··· RECORDS FOR THIS EXERCISE ···

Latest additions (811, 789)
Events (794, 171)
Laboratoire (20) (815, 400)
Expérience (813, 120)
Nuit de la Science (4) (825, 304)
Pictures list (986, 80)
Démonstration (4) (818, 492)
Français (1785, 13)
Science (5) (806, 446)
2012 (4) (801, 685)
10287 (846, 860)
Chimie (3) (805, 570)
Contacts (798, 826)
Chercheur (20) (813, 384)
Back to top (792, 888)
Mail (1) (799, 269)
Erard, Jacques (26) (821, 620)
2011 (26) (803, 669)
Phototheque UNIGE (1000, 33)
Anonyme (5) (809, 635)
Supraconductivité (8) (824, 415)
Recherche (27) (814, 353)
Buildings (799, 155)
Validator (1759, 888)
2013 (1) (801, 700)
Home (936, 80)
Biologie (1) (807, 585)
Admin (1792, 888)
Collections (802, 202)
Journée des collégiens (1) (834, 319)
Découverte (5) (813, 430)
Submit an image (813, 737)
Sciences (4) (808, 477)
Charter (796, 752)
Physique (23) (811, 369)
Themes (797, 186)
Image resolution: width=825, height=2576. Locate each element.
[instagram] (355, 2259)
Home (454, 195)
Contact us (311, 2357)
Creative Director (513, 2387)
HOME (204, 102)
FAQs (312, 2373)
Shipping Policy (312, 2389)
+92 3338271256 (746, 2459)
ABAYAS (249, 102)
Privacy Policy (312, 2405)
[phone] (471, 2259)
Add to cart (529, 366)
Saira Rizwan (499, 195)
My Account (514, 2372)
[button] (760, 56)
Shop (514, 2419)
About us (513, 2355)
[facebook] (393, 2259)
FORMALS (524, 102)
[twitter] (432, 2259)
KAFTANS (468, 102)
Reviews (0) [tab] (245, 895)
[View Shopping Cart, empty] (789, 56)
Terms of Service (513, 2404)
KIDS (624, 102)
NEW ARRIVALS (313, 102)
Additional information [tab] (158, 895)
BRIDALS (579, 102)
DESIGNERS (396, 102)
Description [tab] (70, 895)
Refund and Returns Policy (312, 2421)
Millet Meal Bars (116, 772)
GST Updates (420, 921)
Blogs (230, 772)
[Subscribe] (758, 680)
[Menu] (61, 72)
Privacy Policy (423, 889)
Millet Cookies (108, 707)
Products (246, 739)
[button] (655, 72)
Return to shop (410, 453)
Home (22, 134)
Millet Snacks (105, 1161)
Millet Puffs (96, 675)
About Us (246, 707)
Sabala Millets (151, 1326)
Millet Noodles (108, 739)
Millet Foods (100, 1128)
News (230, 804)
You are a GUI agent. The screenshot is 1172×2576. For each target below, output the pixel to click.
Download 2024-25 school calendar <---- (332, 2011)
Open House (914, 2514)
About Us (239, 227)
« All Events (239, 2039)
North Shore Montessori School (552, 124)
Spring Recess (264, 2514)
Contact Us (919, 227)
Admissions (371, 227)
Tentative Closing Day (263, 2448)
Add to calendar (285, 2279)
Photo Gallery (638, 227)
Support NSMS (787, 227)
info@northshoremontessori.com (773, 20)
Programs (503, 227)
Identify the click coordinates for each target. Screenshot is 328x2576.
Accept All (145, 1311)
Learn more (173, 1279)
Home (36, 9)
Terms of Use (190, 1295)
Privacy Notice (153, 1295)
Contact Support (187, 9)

···

Starting from the line that contains "Return to shop (410, 453)", transcribe each line to the end of the records above. Please add nothing.

Return to shop (410, 453)
Home (22, 134)
Millet Snacks (105, 1161)
Millet Puffs (96, 675)
About Us (246, 707)
Sabala Millets (151, 1326)
Millet Noodles (108, 739)
Millet Foods (100, 1128)
News (230, 804)
You are a GUI agent. The screenshot is 1172×2576. For each target below, output the pixel to click.
Download 2024-25 school calendar <---- (332, 2011)
Open House (914, 2514)
About Us (239, 227)
« All Events (239, 2039)
North Shore Montessori School (552, 124)
Spring Recess (264, 2514)
Contact Us (919, 227)
Admissions (371, 227)
Tentative Closing Day (263, 2448)
Add to calendar (285, 2279)
Photo Gallery (638, 227)
Support NSMS (787, 227)
info@northshoremontessori.com (773, 20)
Programs (503, 227)
Identify the click coordinates for each target. Screenshot is 328x2576.
Accept All (145, 1311)
Learn more (173, 1279)
Home (36, 9)
Terms of Use (190, 1295)
Privacy Notice (153, 1295)
Contact Support (187, 9)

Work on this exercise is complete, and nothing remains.